The Department completed the third year of the new MS CS degree program. Over 80 students are now enrolled in the graduate program. A system of Teaching Assistants and Research Assistants was put in place, complete with review and evaluation processes, along with the development of departmental graduate committees to assist in decisions on admissions and assistantships. A written plan for the supervision and evaluation of graduate assistants was formulated and provided to the University graduate school. Dr. David Bellin continued to serve as Director of Graduate Studies in the department. Prof. Rodney Harrigan returned to the department in the capacity of Director of Undergraduate Studies and Associate Chair for Administration.

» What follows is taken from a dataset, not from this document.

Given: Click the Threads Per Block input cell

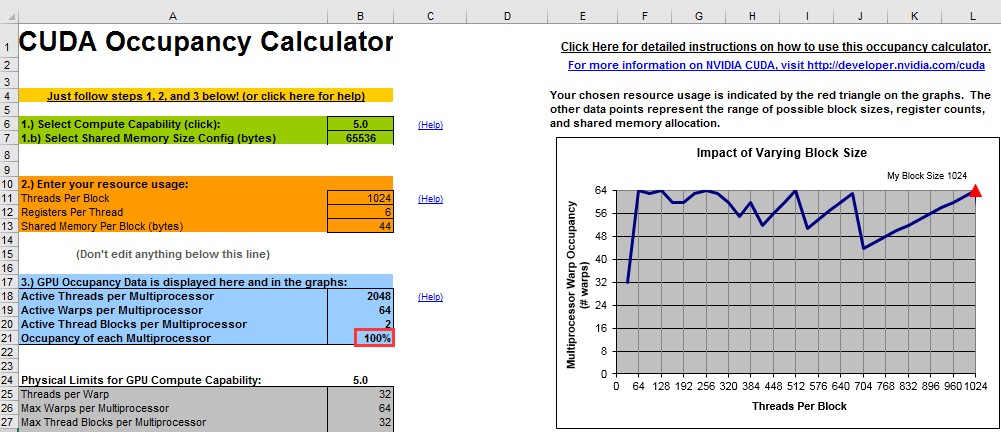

To advise students, the Department continued to evolve its mentoring strategy. Students were divided among the faculty members, and the weekly colloquium meeting was adjusted to both require and allow structured time for faculty-student interchanges. Students still make private appointments with their faculty mentors for the purpose of discussing personal challenges.
The Department employed Dr. Kelvin Bryant, Ph.D. in Computer Science from North Carolina State University, and Dr. Gerald Dozier, Ph.D. in Computer Science from North Carolina State University.
The Department made excellent progress in the acquisition of funded research projects during the year. Research awards totaled $ 1,070,000, an increase from last year’s total of $870,000. Prospects for next year are positive, with over $ 5,000,000 in outstanding proposals.
A. COMPUTER SCIENCE
1. Enrollment totals, trends, and geographic spread:
Table 1 contains the enrollment data on the Computer Science Program for the past four years. A decrease in freshman enrollments may be noted over the first two years. This trend is attributed to the higher requirements of the College of Engineering as compared to the Liberal Arts and Sciences, and to the rigor of an accreditation compliant program. The department intends to make efforts under the direction of the undergraduate director to reverse the decrease in freshman enrollment, which has now stabilized, and to increase retention rates. In this regard, IBM Corporation is providing support through their “Project Breakthrough” which conducted workshops and corporate mentoring for selected entering freshmen, to follow through their graduation.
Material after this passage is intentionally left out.